To do
Pull every line holding the word "agent" from the data below and copy it.

Data shown
§
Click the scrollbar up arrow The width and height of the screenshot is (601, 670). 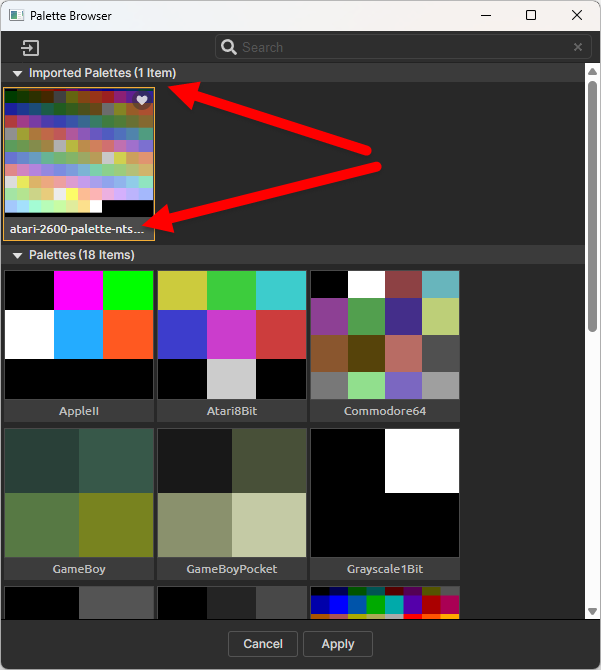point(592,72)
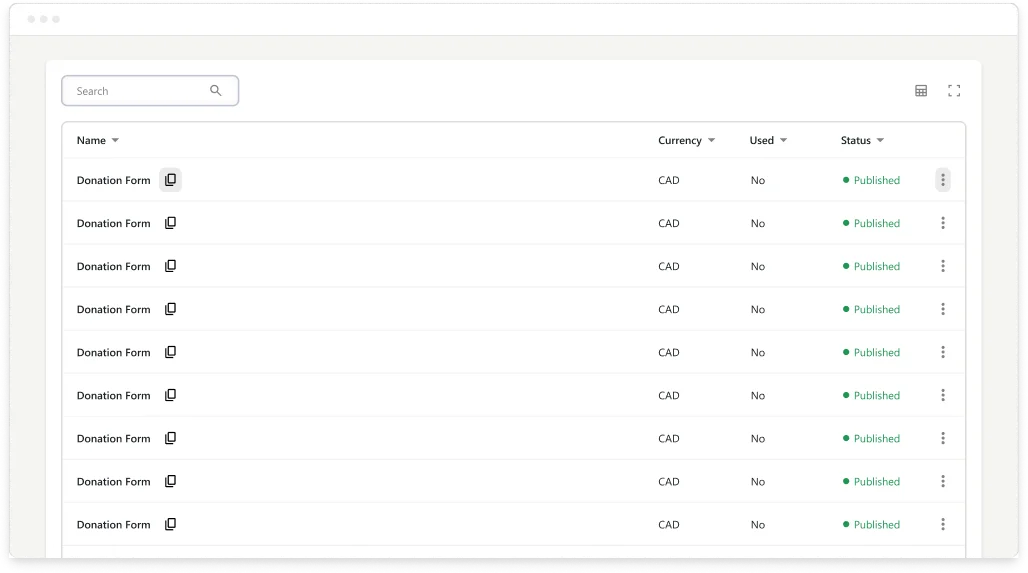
§
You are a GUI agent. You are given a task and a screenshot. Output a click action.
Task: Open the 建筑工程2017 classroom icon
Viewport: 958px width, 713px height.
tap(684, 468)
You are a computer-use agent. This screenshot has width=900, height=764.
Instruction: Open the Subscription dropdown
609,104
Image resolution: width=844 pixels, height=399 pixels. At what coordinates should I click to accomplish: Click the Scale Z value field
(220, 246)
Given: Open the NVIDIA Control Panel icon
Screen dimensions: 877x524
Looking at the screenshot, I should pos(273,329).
§
Output of the exercise
You are a GUI agent. You are given a task and a screenshot. Output a click action.
You are a computer-use agent. This screenshot has width=900, height=764.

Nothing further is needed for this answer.